Congressmen Rooney-Norman Introduce the Pell for Performance Act
Washington, DC – Congressmen Francis Rooney (FL-19) and Ralph Norman (SC-05) introduced the Pell for Performance Act. This legislation seeks to motivate students to graduate within six years. If students are not able to complete their degree within six years, this act would compel them to repay the grant in the form of an unsubsidized Stafford Loan.
Congressman Rooney stated, “This act will focus efforts of both colleges and students to complete their degrees in a timely manner as well as bring forth more bang for the taxpayer’s buck. It is important for Pell Grants to be accessible to students who need them, and are committed to graduating and joining the workforce.”
“The taxpayer-friendly Pell for Performance Act will encourage students who receive the Pell Grant - a federally funded grant program - to graduate college in a timely manner,” said Rep. Norman. “This legislation will ultimately save taxpayer dollars by holding Pell Grant recipients accountable for not graduating on time, rather than leaving the taxpayer to foot the bill. I look forward to working with my colleague, Rep. Rooney, to move this bill through the legislative process.”

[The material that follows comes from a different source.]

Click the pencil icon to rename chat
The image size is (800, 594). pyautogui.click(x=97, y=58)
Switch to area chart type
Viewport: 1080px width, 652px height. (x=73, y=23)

Background: Pell Grants are a vital option for low-income students who seek an affordable college education. 46% percent of students who attend a public university are awarded the Pell Grant, and many students for various reasons find themselves languishing and not graduating in a timely manner. In fact, 37% of students do not graduate within six years.
Students obtain Pell Grants through the Federal Pell Grant program with few strings attached. The program lacks a mechanism to make sure colleges and the student are focused on graduating students on time and completing their degrees. The program is currently funded at $22.47 billion with students receiving 82% more in grants than a decade ago. Unfortunately, the increase in Pell Grant spending is a contributing factor in driving up college tuitions by 64% for public universities, thus impacting the affordability for all students. Sadly, in its current state the Pell Grant program fails both the student and ultimately the taxpayer.